8-Way Linux Distribution Benchmarks On The Intel Core i9 9900K - One Distro Wins 67% Of The Time

Written by Michael Larabel in Operating Systems on 25 October 2018 at 03:33 PM EDT. Page 1 of 6. 42 Comments.

Following last week's release of the Intel Core i9 9900K, I spent several days testing various Linux distributions on this latest Core i9 CPU paired with the new ASUS Z390-A PRIME motherboard. I was testing not only to see that all of the Linux distributions were playing fine with this latest and greatest desktop hardware but also how the performance was looking. Benchmarked this round on the i9-9900K was Ubuntu 18.04.1 LTS, Ubuntu 18.10, Clear Linux 25720, Debian Buster Testing, Manjaro 18.0-RC3, Fedora Workstation 29, openSUSE Tumbleweed, and CentOS 7.

The Intel Core i9 9900K as a reminder is the company's first desktop 8-core CPU plus Hyper Threading. The 9900K has a base clock frequency of 3.6GHz but can clock up to 5.0GHz while having a 16MB L3 cache, dual channel DDR4-2666 support, UHD Graphics 630, and the entire processor fits within a 95 Watt power budget.
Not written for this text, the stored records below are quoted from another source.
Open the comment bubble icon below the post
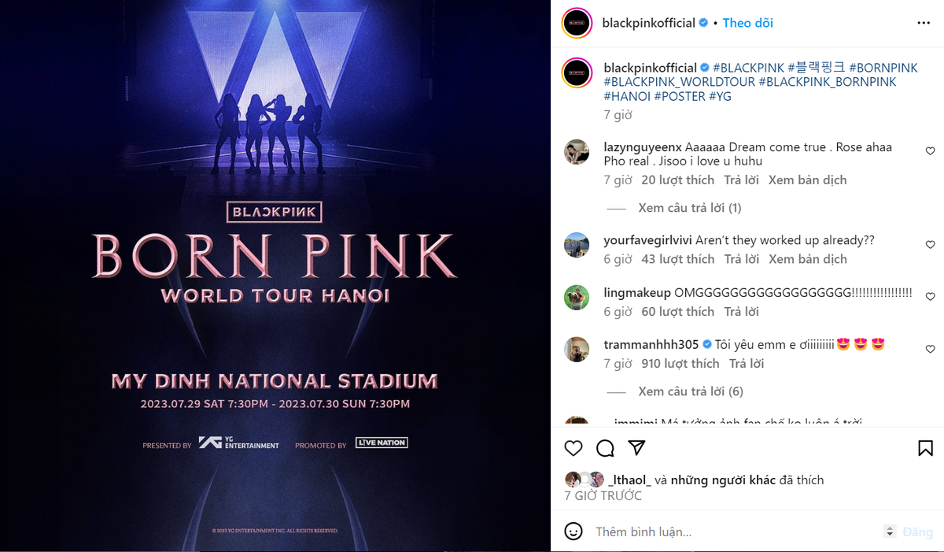The image size is (944, 552). click(604, 447)
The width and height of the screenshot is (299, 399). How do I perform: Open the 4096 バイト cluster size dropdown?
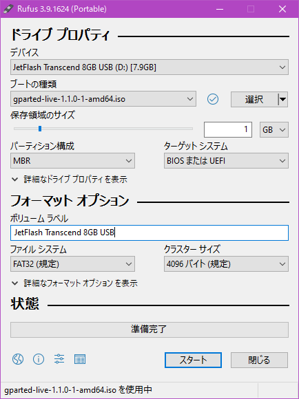point(226,264)
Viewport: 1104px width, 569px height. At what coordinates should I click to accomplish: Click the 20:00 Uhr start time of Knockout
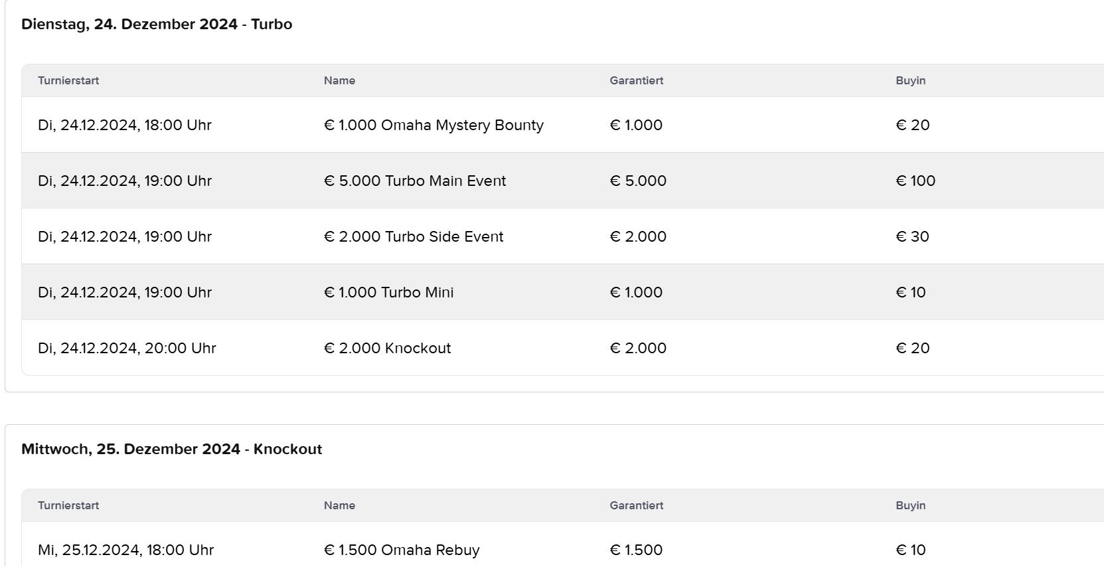pyautogui.click(x=127, y=348)
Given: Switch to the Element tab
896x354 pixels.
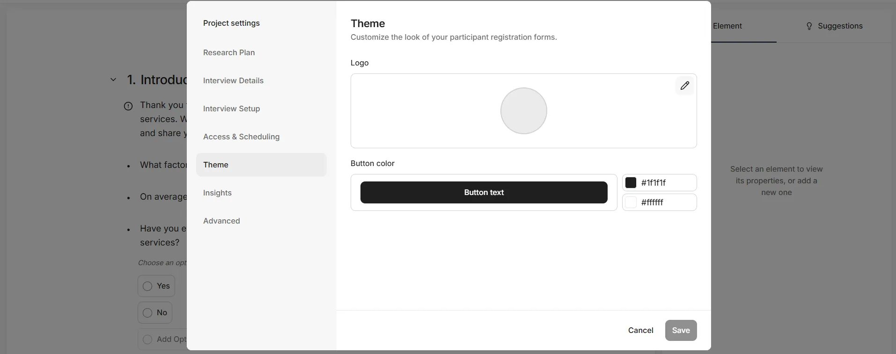Looking at the screenshot, I should coord(727,26).
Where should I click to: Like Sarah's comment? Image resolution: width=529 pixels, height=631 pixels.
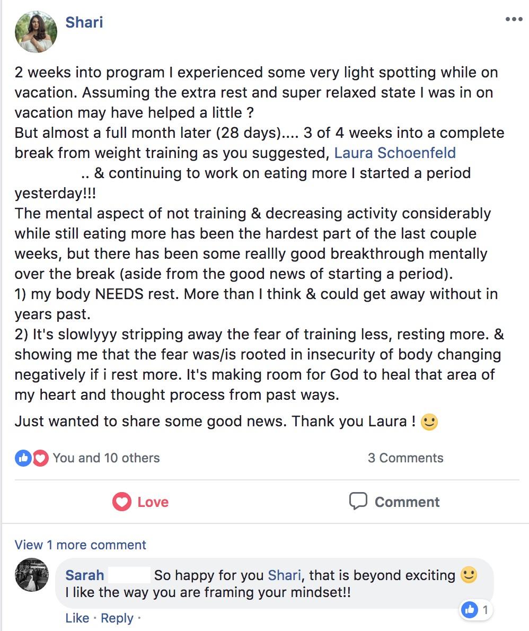(77, 618)
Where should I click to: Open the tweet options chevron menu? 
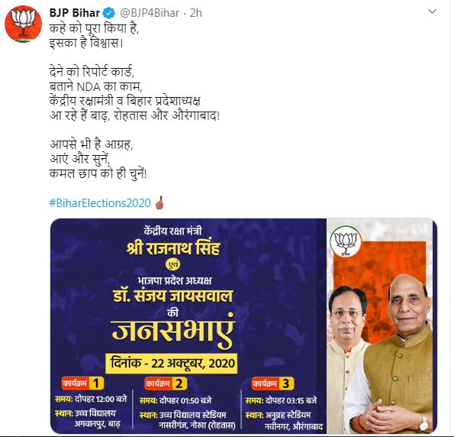click(x=432, y=11)
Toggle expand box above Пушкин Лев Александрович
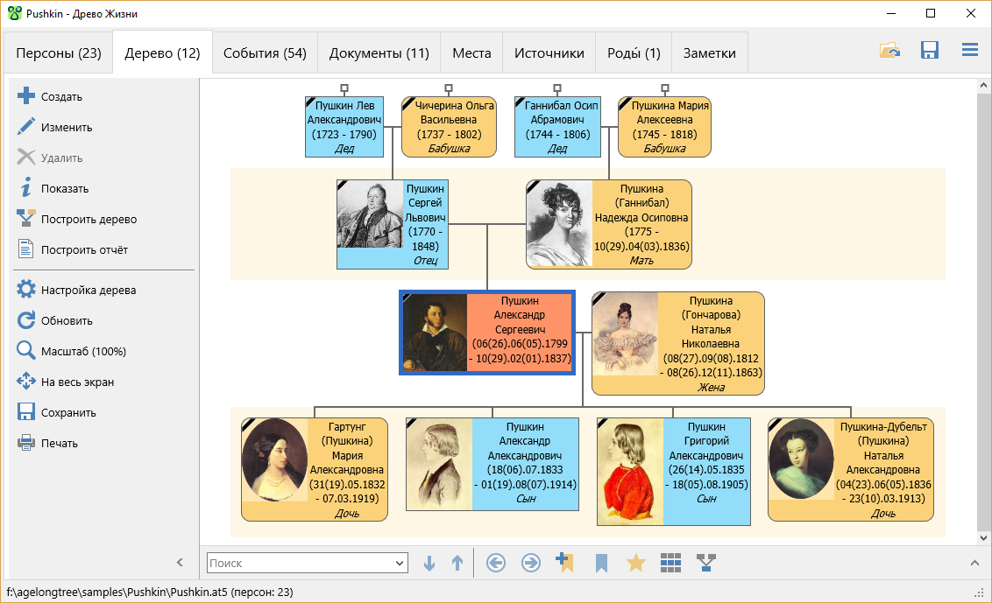992x603 pixels. coord(345,88)
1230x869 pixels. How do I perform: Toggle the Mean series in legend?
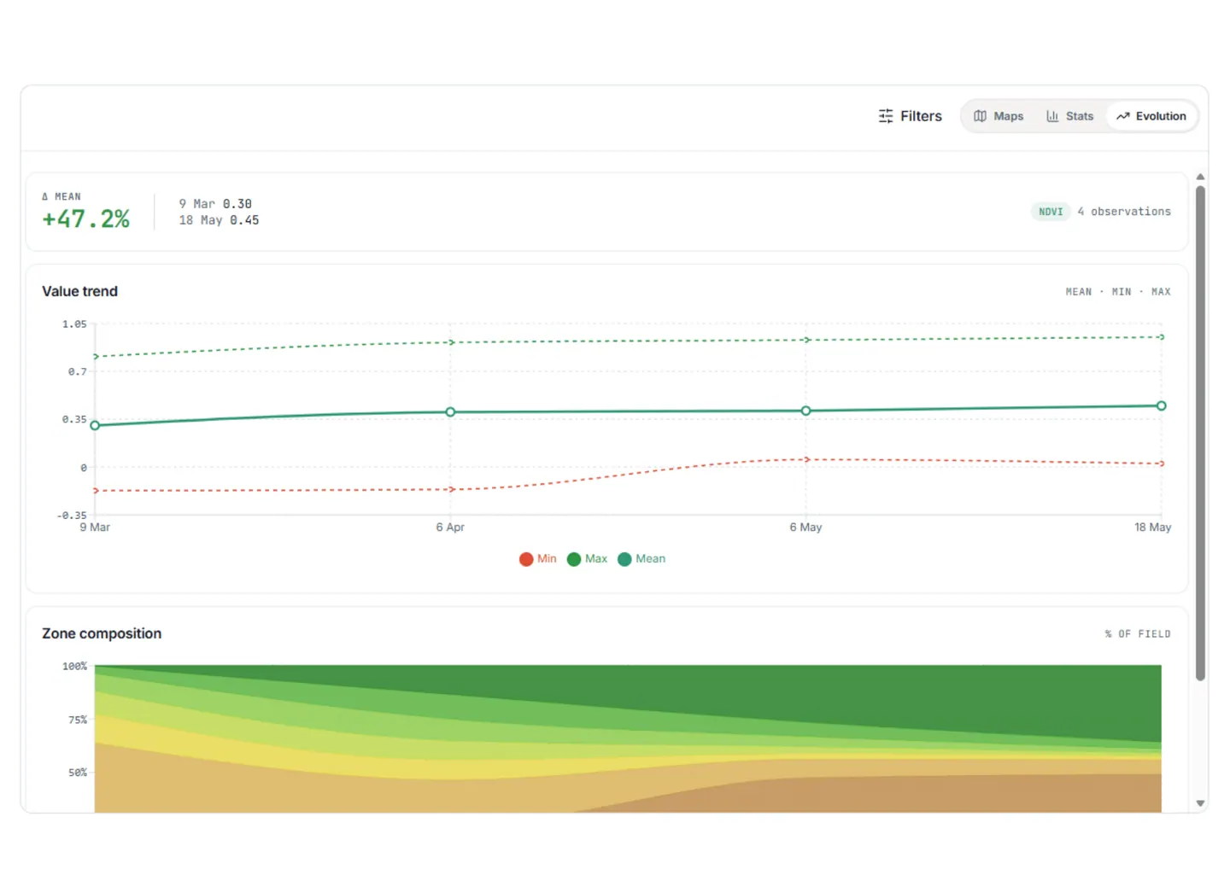coord(641,559)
The launch price on this new Core i9 9900K is $500 USD. See last week's Core i9 9900K benchmark results for more information on how this CPU competes with the AMD Ryzen processors and compares to past Intel CPUs, even seeing how it compares to the old Core 990X.

The same system was used throughout the entire testing (obviously) and that consisted of the Intel Core i9 9900K at stock frequencies, ASUS PRIME Z390-A motherboard, 2 x 8GB DDR4-3200 Corsair memory, Samsung 970 EVO 250GB NVMe SSD, and a Radeon RX 580 graphics card.

All eight tested Linux distributions were run in their stock / out-of-the-box configuration.

All of these Linux benchmarks on the Intel Core i9 9900K were run in a fully-automated and reproducible manner using the open-source Phoronix Test Suite benchmarking software.